Screen grounding examples:
"""

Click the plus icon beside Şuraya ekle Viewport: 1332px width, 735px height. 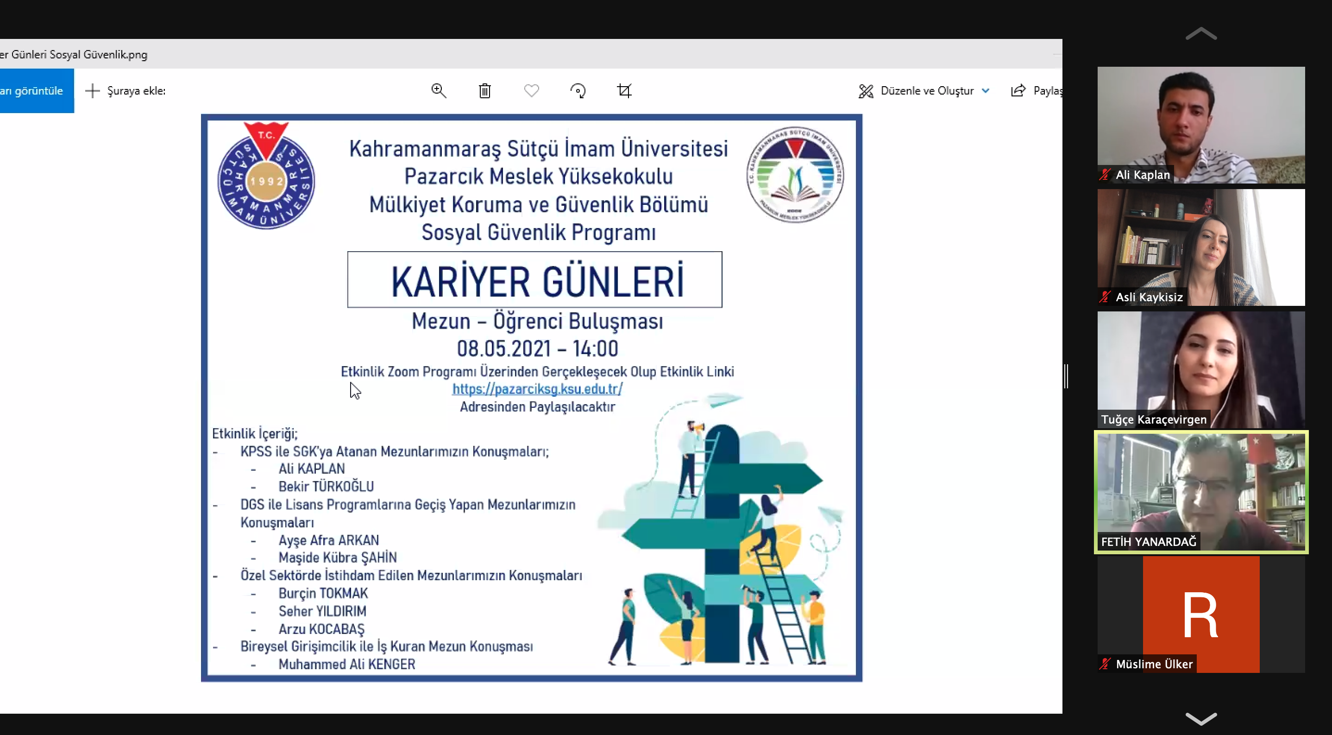pyautogui.click(x=92, y=91)
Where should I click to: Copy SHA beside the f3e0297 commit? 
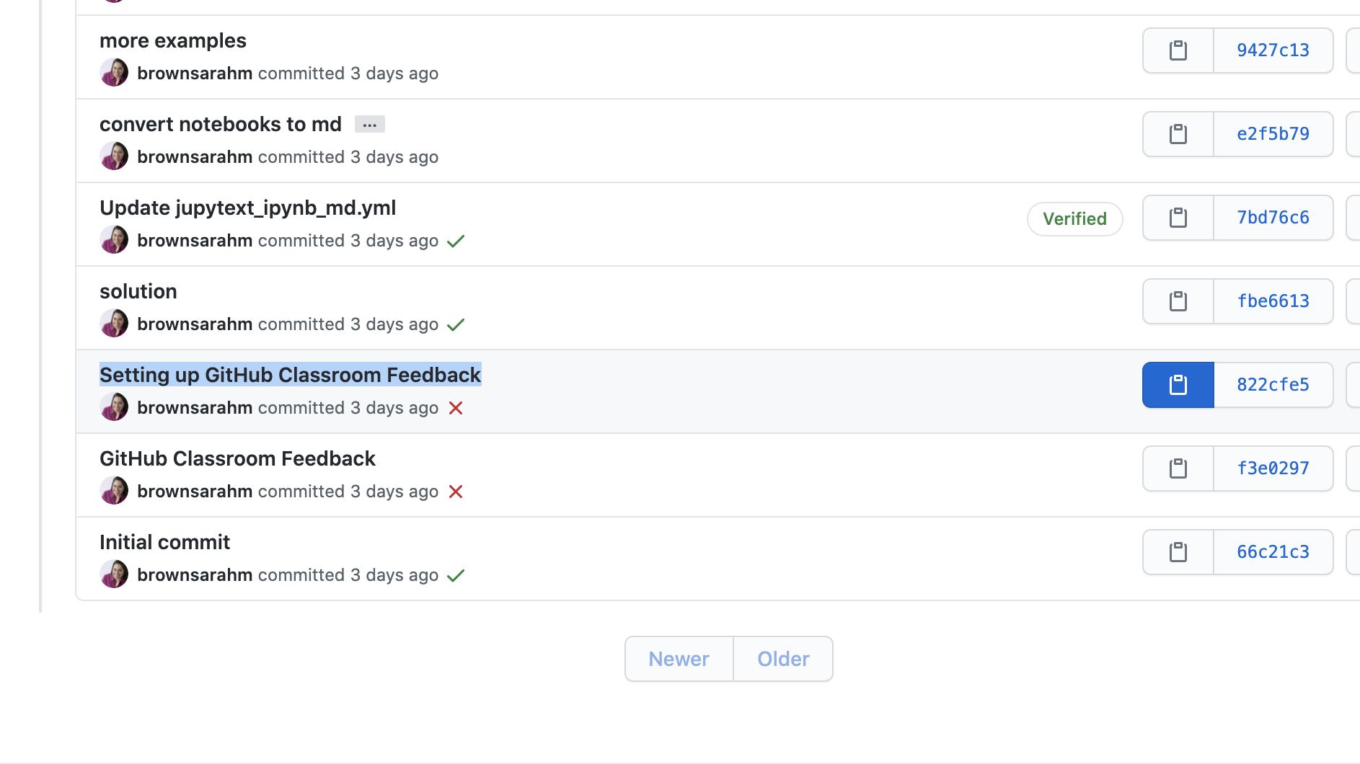tap(1177, 468)
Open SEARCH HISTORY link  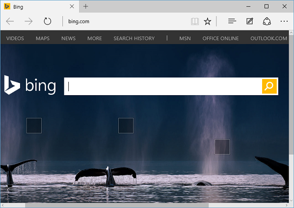[x=134, y=38]
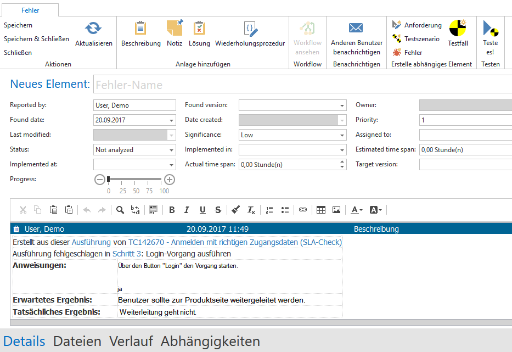Image resolution: width=512 pixels, height=352 pixels.
Task: Notify another user via envelope icon
Action: (356, 29)
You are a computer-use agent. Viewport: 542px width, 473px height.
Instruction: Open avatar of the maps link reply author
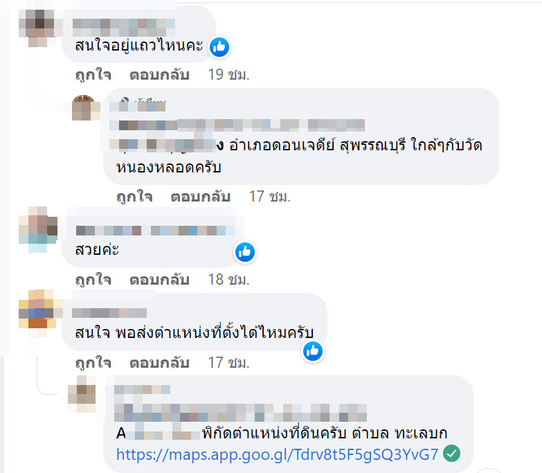(82, 394)
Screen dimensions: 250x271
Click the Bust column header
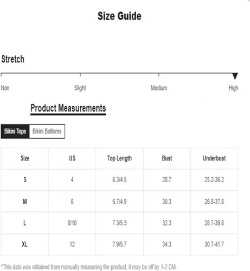tap(167, 158)
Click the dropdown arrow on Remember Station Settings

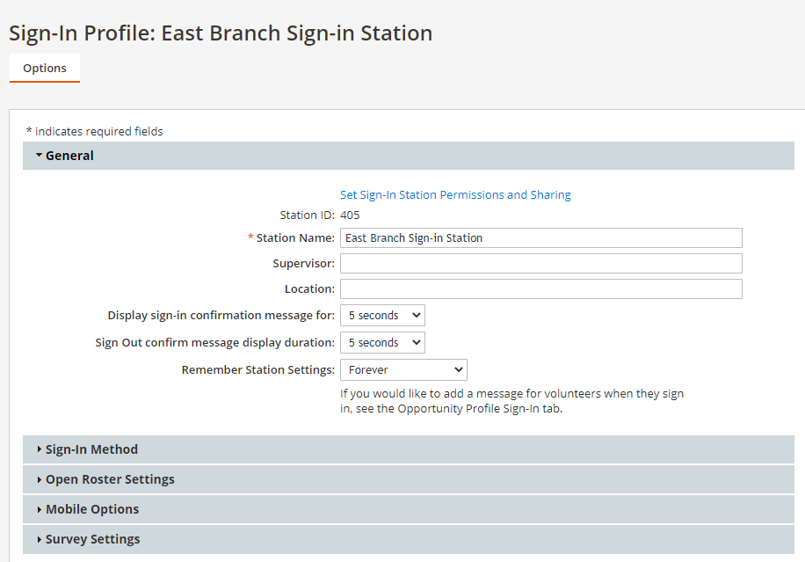coord(457,369)
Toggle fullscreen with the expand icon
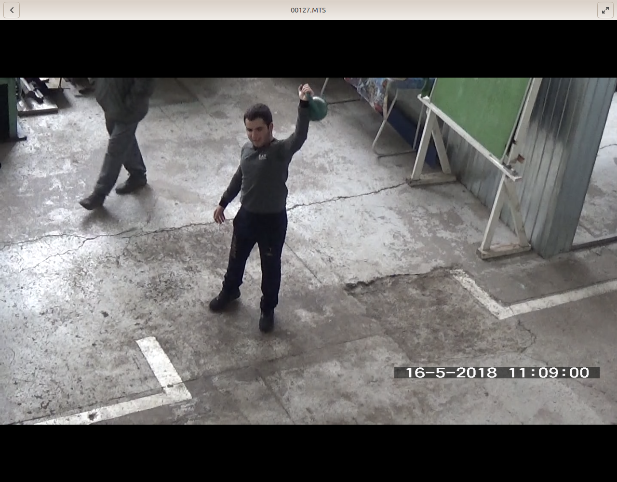The width and height of the screenshot is (617, 482). 605,10
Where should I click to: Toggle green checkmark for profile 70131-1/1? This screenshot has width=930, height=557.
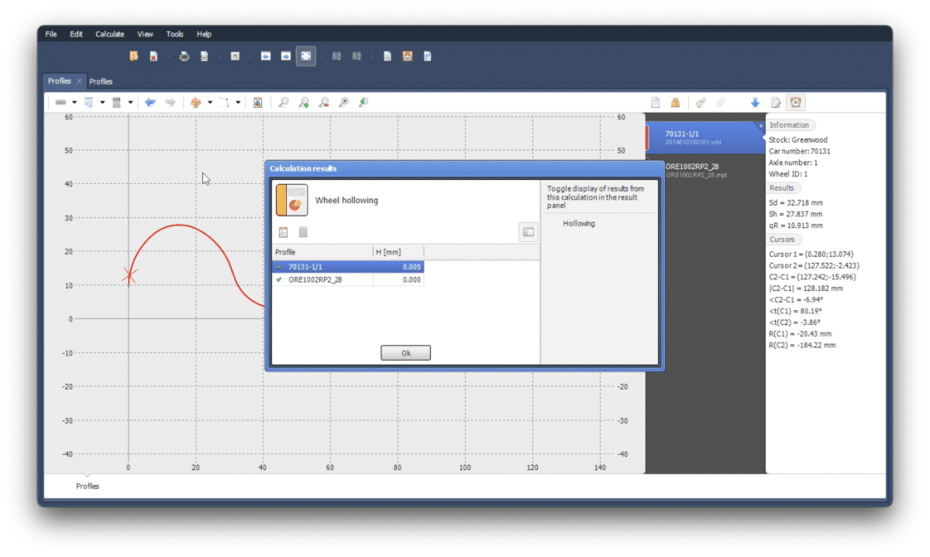279,267
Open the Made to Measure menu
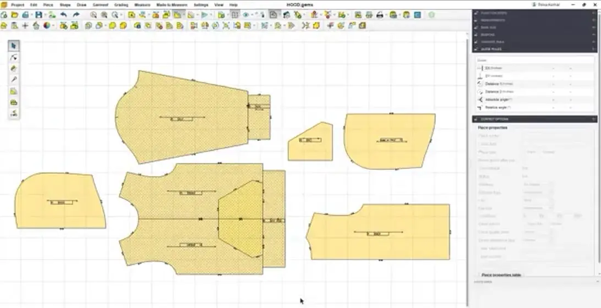601x308 pixels. 172,4
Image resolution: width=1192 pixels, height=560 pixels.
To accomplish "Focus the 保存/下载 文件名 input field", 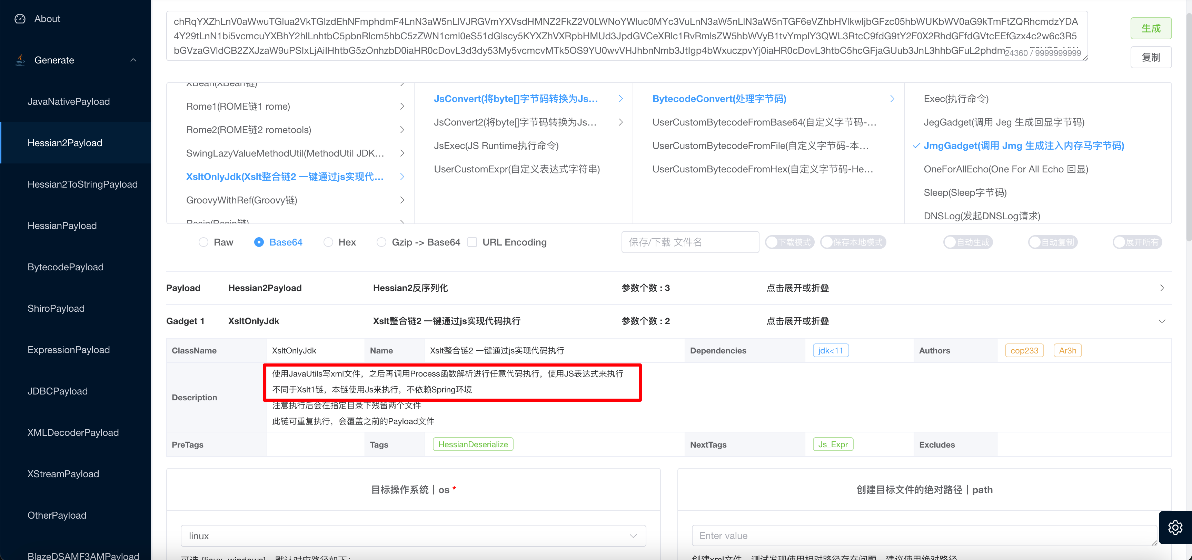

"""

GIVEN EXERCISE:
Find every line of the material above that contains the word "Toggle", and copy each of those lines in full.

WORKED ANSWER:
Toggle fullscreen with the expand icon
Where should I click to: Toggle green checkmark for profile 70131-1/1? This screenshot has width=930, height=557.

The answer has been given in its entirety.